Приятель поспешил к третьей двери, я быстро шагнул за ним и прикрыл ее за собой, на нас пахнуло теплом человеческого жилья. Где-то далеко впереди сквозь щель пробивался свет. Я потел туда. Каморка — длиной метров восемь и не больше двух шириной. Довольно большое окно, состоящее из четырех квадратов, один верхний был чем-то заклеен, а оба нижних почти целиком заложены тряпками и мхом. Окно забрано старинной густой решеткой. Когда-то здесь наверняка была кладовая: возле крючка с цепочкой, на дверных косяках и на самих дверях остались петли от засова.

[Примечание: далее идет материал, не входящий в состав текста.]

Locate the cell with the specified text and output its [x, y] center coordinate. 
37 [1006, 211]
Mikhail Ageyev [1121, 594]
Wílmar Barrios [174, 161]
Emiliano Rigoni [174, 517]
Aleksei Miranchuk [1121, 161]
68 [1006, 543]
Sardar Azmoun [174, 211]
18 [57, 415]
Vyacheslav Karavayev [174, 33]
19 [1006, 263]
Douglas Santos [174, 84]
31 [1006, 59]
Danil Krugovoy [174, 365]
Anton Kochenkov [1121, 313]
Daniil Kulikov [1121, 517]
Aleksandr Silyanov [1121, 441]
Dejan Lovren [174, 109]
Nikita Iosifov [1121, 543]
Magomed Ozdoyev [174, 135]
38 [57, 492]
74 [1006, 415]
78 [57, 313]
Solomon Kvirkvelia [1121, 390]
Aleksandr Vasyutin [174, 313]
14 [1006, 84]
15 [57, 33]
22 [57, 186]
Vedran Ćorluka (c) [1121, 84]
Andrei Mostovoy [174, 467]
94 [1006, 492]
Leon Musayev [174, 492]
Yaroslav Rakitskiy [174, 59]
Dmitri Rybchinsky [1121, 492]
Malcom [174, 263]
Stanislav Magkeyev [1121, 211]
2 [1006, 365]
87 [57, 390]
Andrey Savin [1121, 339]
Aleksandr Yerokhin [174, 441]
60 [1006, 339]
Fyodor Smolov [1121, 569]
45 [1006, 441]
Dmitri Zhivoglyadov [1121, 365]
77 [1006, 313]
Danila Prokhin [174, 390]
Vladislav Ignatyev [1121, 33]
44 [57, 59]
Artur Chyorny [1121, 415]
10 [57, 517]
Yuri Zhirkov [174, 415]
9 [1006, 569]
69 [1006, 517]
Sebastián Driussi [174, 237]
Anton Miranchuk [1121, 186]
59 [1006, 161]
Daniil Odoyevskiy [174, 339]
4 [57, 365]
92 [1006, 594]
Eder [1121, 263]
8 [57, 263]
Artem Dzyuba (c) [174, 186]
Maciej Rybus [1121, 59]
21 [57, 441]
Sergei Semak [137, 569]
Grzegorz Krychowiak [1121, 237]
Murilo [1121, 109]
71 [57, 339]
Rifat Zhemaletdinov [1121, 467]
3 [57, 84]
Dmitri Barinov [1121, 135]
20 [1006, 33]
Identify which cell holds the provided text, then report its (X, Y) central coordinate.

Доктор, привыкший к таким и еще худшим каморкам, смело подошел к окну, я — следом за ним. Духота и смрад стояли тут, как на пожарище.
— Вы больная?
Не успела женщина ответить, как доктор выхватил что-то у нее из руки и бросил на пол, мне к ногам. Я наклонился и поднял курительную трубку. Она не разбилась, и я, не зная куда ее деть, положил на подоконник. Глаза мои привыкли к темноте и различали кровать больной. На сбитом из досок топчане на грубых ножках, застеленном соломой и прикрытом рядниной, полусидела простоволосая женщина, натянув на себя жиденькую перину в темно-синем набивном чехле. Лишившись трубки, она протянула к врачу молитвенно сложенные руки, глядя на него просяще и испуганно — «смилуйтесь», молю.
— Мне присоветовали сенную труху, — проговорила больная сиплым, прерывающимся голосом, но тут на нее напал кашель, она стала задыхаться. Врач помог ей сесть, и ей стало легче. Я оглядывал комнату, а затем отошел к дверям, потому что врач начал осматривать больную, простукивать, слушать. В это время в каморку неслышно вошел Мишо, я сделал ему знак рукой, чтобы не шумел, на что он зажал рот ладонью и стоял, боясь пошевельнуться, и напряженно смотрел в сторону матери. Тихо, как привидения, появились еще две женщины, они горестно заламывали руки и молча покачивали головой. Когда через некоторое время врач стал расспрашивать больную, до меня доносились обрывки фраз: «уже третий год», «с осени». Женщины подошли поближе и отвечали за нее: про работу и мужа, как за ней ухаживают, то подталкивая, то перебивая друг друга. Удрученный окружающим зрелищем болезни, нищеты и горя, я, сдерживая дыхание, вполголоса остановил Мишо, который начал разводить огонь в плите, где стояло несколько жестяных и глиняных посудин. Наклонившись к Мишо, я тронул его за плечо, и мы тихо шептались о том, что это он купил матери новую трубку, чтобы ей легче дышалось, я подумал, как он расстроится, узнав от матери, что врач запретил трубку и даже бросил ее на пол. «Не повредила ли матери трубка?» — будет он теперь думать. Я спросил Мишо про отца и услышал от постели больной разговор о том же — что отец, мол, «не ходит сюда и не чает скорей ее похоронить», «другая у него». Расспрашивать парня дальше было бесполезно, и я обратил внимание на продолговатую, низкую клетку, обитую спереди полосками ткани, меж которыми просовывались мордочки кроликов.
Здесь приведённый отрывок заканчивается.